Sempre foi a minha opinião que Wilson Eduardo nunca verdadeiramente se adaptou ao sistema de jogo de Leonardo Jardim, o 4x3x3 rígido que exige que os extremos disponham tanta ou mais energia a defender como a atacar, disposição agravada pelo simples facto de ele não ser um extremo natural mas sim o que é referido como um falso ponta de lança.
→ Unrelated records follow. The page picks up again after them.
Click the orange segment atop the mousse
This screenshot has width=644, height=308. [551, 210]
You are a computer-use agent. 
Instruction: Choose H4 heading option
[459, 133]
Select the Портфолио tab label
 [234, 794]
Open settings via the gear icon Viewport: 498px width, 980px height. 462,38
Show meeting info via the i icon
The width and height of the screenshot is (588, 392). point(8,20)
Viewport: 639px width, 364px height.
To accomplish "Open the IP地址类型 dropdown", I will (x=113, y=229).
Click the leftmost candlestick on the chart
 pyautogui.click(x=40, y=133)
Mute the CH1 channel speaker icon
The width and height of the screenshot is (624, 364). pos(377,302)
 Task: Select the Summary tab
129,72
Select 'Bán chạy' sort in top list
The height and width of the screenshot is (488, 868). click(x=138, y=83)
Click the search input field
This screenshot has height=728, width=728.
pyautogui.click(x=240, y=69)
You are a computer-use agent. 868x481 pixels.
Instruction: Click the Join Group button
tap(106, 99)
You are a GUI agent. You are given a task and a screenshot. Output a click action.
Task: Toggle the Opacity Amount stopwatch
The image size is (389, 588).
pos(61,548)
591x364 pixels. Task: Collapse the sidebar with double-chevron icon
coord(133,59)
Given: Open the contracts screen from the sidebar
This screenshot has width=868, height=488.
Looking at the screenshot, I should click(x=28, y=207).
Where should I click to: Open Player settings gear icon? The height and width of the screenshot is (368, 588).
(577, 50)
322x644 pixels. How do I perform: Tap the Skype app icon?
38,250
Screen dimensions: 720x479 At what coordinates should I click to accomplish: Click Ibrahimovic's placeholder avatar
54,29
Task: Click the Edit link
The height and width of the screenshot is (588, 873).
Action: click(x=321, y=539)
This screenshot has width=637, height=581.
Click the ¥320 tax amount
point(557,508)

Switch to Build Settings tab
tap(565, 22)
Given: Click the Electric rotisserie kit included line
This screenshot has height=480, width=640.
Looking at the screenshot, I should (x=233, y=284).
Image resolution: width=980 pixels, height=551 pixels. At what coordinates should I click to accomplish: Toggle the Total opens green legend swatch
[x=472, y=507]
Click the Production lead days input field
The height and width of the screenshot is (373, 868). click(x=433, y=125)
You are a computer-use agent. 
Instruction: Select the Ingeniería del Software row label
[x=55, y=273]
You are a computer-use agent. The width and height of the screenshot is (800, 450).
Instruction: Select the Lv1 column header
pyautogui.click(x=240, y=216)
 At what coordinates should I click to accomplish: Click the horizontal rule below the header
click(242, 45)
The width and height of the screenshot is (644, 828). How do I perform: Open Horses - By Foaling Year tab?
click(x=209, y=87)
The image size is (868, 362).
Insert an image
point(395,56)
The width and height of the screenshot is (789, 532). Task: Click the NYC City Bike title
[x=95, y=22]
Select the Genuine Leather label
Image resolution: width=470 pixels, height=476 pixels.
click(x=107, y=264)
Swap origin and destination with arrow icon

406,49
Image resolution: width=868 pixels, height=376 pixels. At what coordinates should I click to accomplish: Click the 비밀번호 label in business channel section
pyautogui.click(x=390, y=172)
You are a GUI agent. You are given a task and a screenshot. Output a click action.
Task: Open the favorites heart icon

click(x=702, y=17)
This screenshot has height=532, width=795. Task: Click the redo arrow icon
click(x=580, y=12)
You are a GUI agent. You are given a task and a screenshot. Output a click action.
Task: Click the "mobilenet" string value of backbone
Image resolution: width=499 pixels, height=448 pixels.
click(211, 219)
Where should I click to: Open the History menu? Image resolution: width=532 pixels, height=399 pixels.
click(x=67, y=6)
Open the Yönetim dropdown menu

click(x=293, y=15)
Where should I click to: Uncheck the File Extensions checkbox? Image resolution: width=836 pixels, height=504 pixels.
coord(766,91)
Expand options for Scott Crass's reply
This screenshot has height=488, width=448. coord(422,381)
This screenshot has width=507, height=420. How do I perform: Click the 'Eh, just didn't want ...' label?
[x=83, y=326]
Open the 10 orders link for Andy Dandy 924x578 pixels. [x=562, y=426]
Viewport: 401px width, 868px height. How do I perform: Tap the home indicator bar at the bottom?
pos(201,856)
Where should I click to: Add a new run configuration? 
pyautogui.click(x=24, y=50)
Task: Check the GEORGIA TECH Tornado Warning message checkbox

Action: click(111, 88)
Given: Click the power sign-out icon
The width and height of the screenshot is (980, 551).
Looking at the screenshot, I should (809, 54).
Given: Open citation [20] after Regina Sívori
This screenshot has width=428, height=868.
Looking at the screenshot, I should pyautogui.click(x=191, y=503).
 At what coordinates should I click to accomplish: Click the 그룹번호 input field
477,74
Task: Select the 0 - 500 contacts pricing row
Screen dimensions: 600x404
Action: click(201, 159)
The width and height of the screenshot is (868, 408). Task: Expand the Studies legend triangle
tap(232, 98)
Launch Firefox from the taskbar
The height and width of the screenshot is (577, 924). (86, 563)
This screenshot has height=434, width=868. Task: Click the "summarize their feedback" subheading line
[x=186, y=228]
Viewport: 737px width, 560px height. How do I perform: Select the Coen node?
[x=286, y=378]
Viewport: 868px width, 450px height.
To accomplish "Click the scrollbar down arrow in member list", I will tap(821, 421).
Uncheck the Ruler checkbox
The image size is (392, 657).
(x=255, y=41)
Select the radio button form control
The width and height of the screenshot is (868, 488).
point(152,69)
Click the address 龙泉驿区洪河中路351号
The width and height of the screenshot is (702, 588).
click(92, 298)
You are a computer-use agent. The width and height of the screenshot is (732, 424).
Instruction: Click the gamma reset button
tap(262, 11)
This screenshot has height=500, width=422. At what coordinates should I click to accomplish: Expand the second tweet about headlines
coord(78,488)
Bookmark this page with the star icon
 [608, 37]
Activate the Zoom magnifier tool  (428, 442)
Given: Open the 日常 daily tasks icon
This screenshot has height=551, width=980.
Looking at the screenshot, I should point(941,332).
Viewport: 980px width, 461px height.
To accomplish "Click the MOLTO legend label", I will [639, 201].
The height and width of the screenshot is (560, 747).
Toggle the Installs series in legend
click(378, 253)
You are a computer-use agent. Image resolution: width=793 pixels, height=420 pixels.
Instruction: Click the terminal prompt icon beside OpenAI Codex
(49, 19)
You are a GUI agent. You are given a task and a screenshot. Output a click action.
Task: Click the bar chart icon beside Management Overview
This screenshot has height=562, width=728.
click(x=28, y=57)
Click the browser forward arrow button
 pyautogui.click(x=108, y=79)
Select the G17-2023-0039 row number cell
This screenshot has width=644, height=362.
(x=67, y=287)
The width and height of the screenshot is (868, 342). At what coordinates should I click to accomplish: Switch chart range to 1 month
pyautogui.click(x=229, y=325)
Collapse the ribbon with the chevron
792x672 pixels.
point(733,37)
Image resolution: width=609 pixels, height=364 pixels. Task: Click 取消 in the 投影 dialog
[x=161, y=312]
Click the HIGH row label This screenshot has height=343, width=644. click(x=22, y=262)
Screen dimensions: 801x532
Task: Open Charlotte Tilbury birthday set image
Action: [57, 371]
Inúmeras vezes que verifiquei que contrário a um extremo natural, que visa sobretudo o cruzamento para a área, o instinto de Wilson Eduardo é quase sempre rematar. Pela sua velocidade, é um jogador muito útil em jogadas de transições rápidas, mas o problema é que o Sporting, mais vezes do que não, enfrenta adversários posicionados em linhas baixas onde o espaço nas alas é escasso.

 

Wilson Eduardo tem contrato até 2018. 40% do seu passe é da pertença do "Sporting Portugal Fund" (pagou 600 mil euros) e desconheço se existe uma outra percentagem na posse da Holdimo.

 

Ficamos perante a expectativa de surgir ou não alguma tentativa de o ceder novamente ou se, com um novo treinador, será integrado nos trabalhos de pré-época.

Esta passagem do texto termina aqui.